_RECORD SET_.
○ ○ ○ ○ ○ ○ ○

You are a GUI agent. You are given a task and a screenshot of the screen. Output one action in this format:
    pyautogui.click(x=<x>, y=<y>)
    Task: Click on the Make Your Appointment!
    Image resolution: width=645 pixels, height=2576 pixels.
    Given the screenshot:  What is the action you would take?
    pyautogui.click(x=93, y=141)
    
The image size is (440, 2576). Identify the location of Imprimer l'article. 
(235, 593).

○ ○ ○ ○ ○ ○ ○

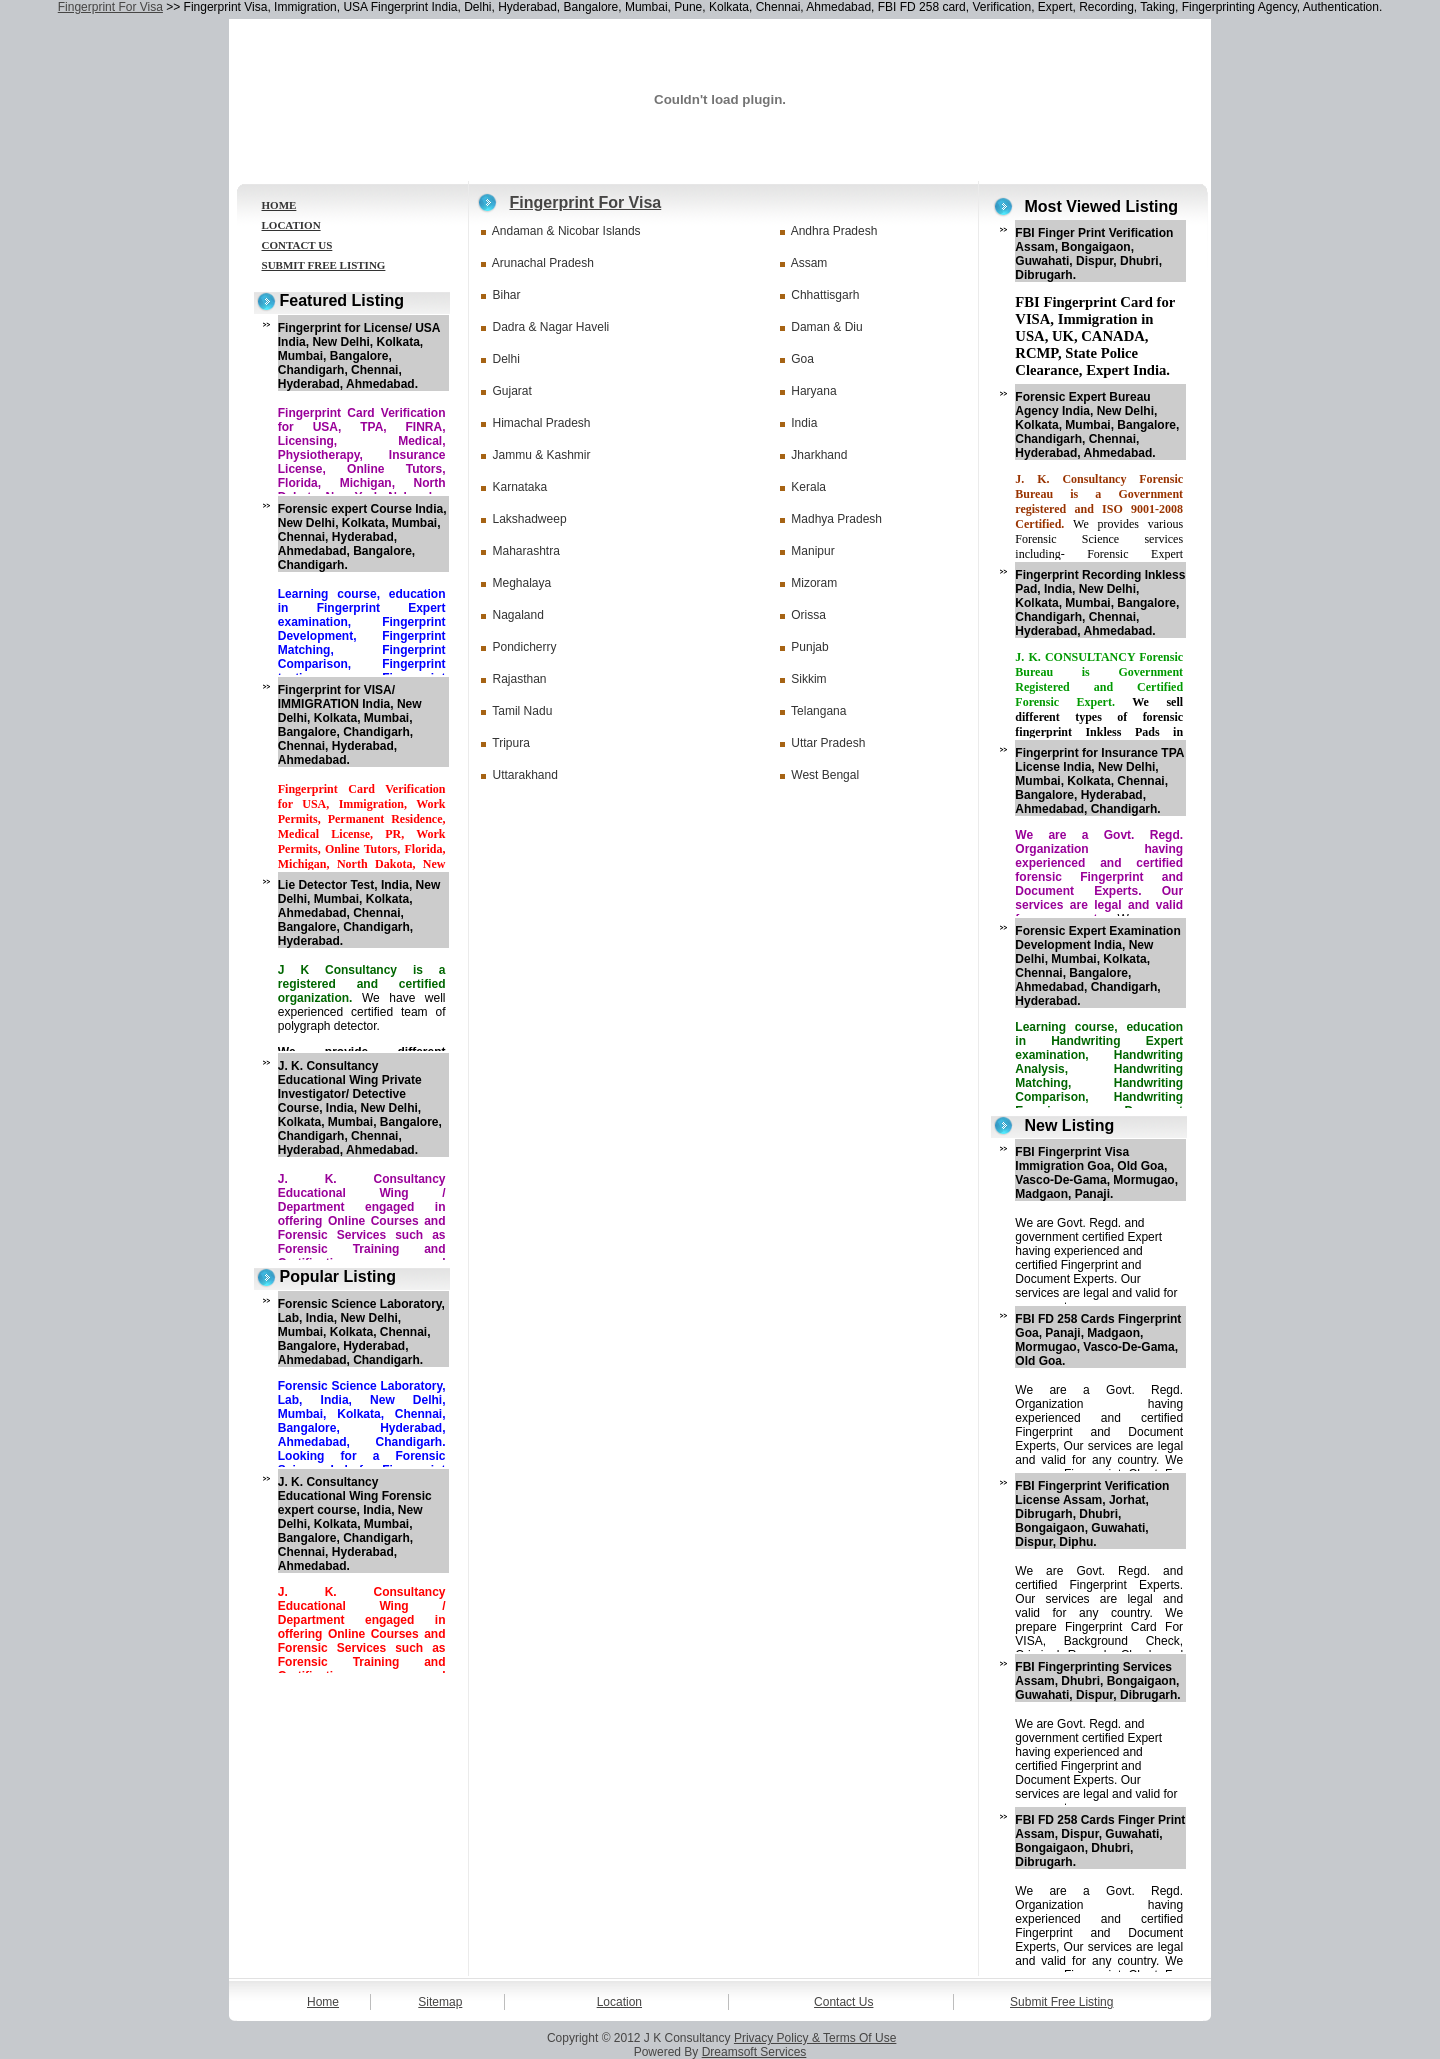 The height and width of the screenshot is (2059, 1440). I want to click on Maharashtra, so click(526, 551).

○ ○ ○ ○ ○ ○ ○

_EXERCISE AIM_. Rewrite the lines from the one with "You are a GUI" up to and including the one with "Image resolution: width=645", changing "Appointment" to "Reservation" and keeping everything else the same.

_SOLUTION_.
You are a GUI agent. You are given a task and a screenshot of the screen. Output one action in this format:
    pyautogui.click(x=<x>, y=<y>)
    Task: Click on the Make Your Reservation!
    Image resolution: width=645 pixels, height=2576 pixels.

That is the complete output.